This seems like an interesting concept that's worth the effort and expense
only for very niche applications.

------
snaily
A similar idea (Custard-Filled Speed Bumps) dates from 2001 at the Half
Bakery: [http://www.halfbakery.com/idea/Custard-
Filled_20Speed_20Bump...](http://www.halfbakery.com/idea/Custard-
Filled_20Speed_20Bumps) \- are there any earlier sightings?

------
edwhitesell
The biggest hurdle to speedbump placement for speeders in residential areas is
emergency service response times (ISO response times and such).

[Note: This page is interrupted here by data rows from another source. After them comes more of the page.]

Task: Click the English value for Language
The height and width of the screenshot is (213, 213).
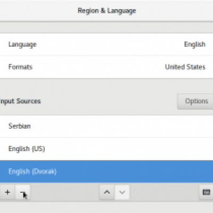Action: coord(195,44)
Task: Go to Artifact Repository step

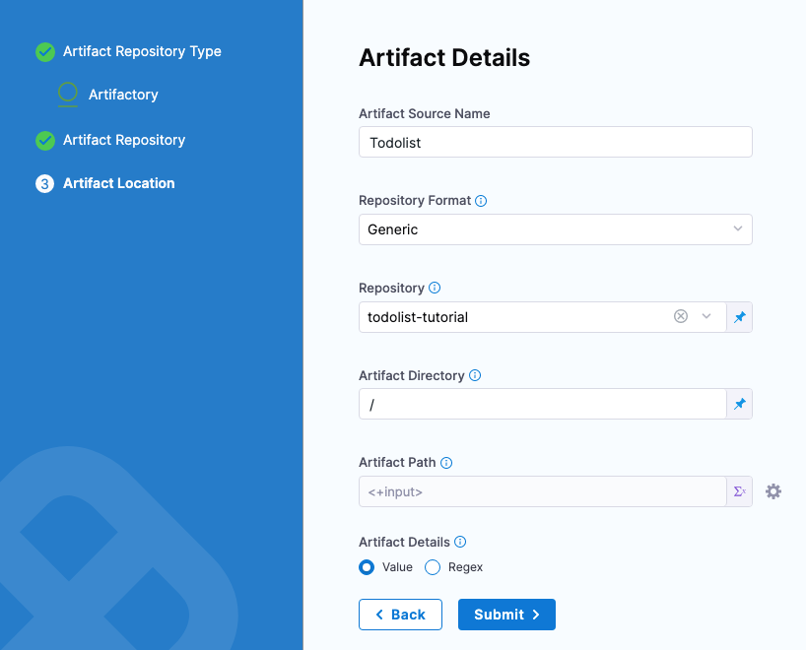Action: point(124,140)
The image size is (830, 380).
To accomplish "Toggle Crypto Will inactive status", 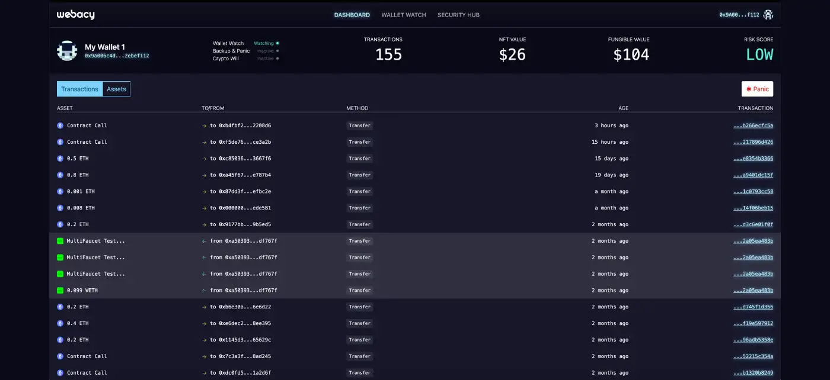I will pyautogui.click(x=268, y=59).
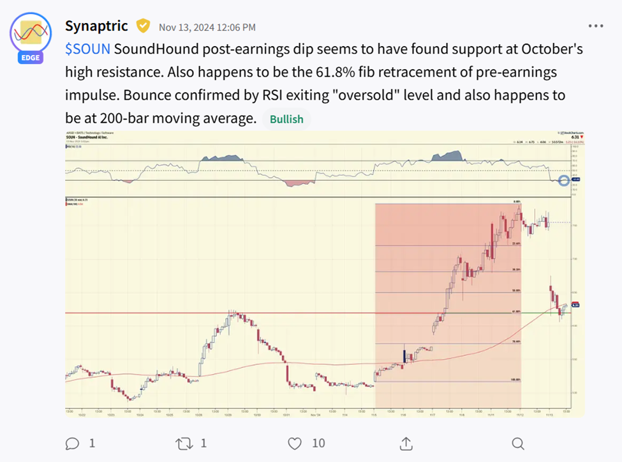Open the Synaptric username profile link
622x462 pixels.
[x=96, y=26]
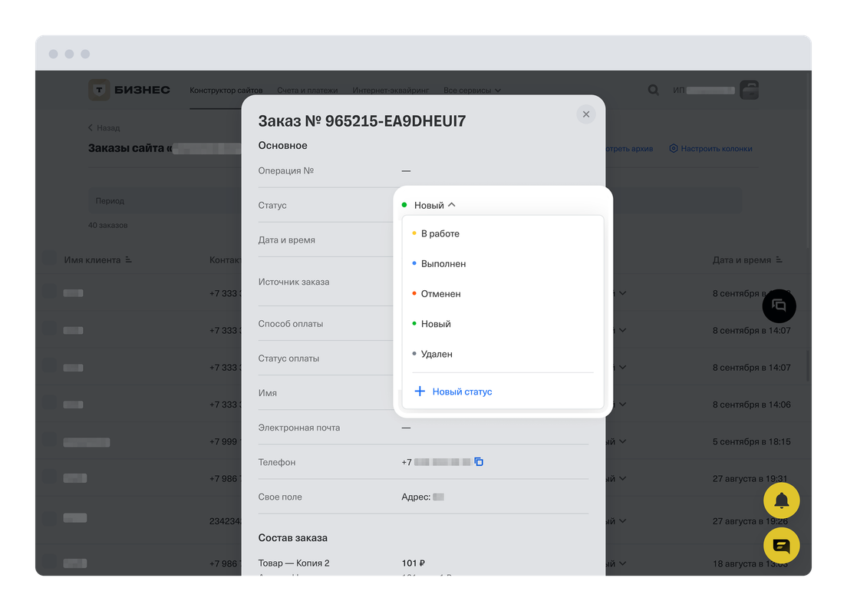Choose the "Отменен" status option
The image size is (847, 611).
pos(441,294)
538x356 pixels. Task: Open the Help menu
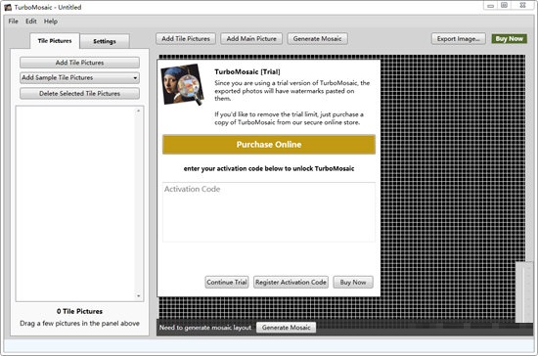click(51, 22)
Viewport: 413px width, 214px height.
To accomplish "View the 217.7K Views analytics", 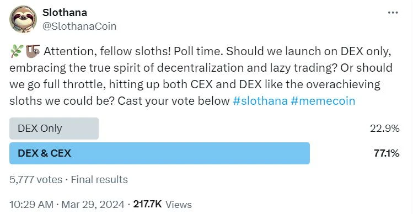I will (163, 205).
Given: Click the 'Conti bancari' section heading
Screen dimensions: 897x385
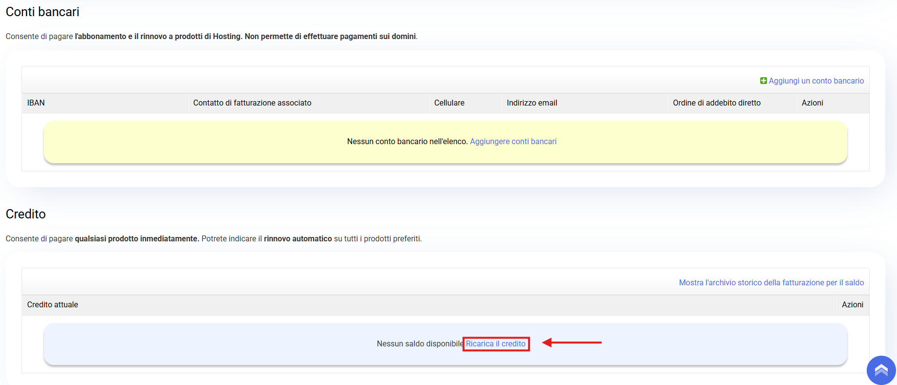Looking at the screenshot, I should (x=43, y=12).
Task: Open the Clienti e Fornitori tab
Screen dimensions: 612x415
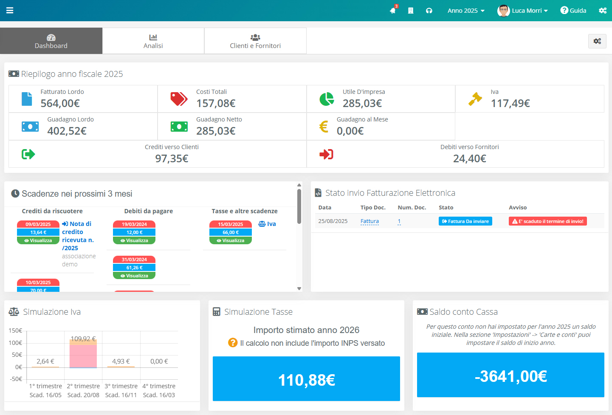Action: coord(255,41)
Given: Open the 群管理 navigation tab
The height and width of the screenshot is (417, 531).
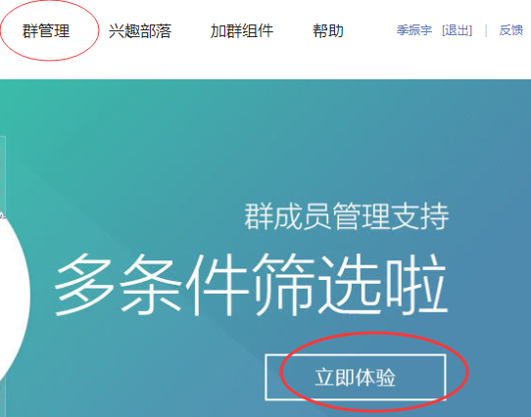Looking at the screenshot, I should [x=46, y=30].
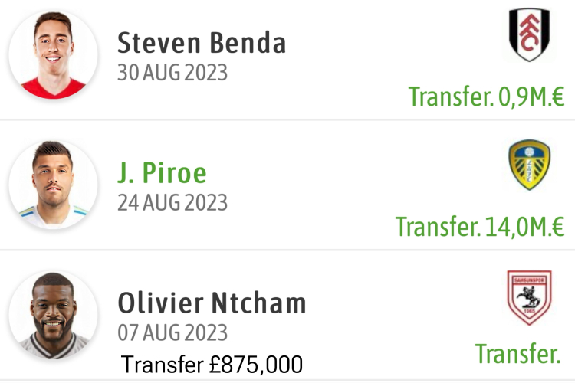The height and width of the screenshot is (383, 575).
Task: Open the green J. Piroe name link
Action: tap(163, 173)
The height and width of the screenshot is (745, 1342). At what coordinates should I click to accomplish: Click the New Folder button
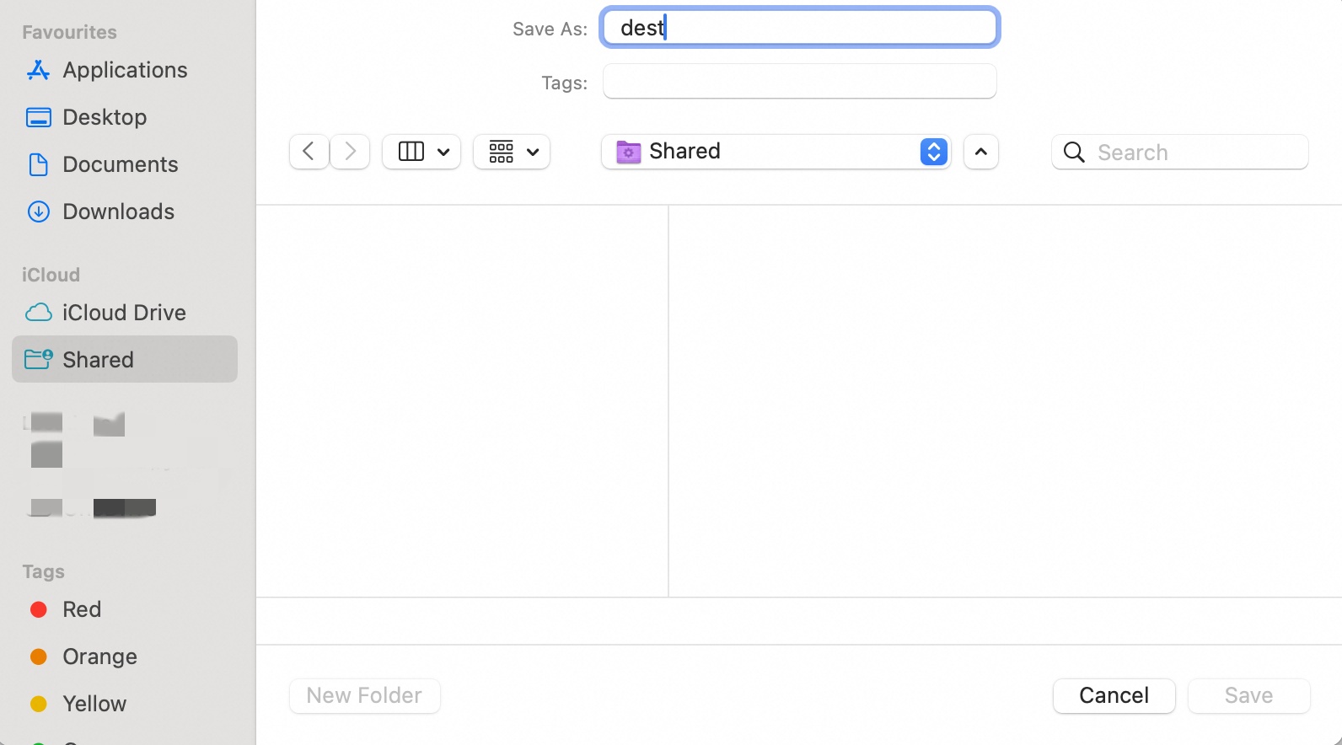(364, 695)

Now, if you had a speed bump that could become perfectly smooth when emergency
vehicles are approaching, but have some other slowing effect for normal
traffic, that would be interesting.

------
chr1
Another interesting way of making speed bumps smarter is changing their form:
two long smooth triangles so that the slope is fairly small. Amsterdam has
many speed bumps of this type, and they are fairly smooth at slow speeds.

------
runeks
From the first video:

> “Whether you respect the speed limit or not, your car will suffer from a
> speed bump regardless.”

Can anyone confirm this? I would assume the suspension can handle speed bumps
fine at low speeds. That’s what it feels like from inside the car anyway.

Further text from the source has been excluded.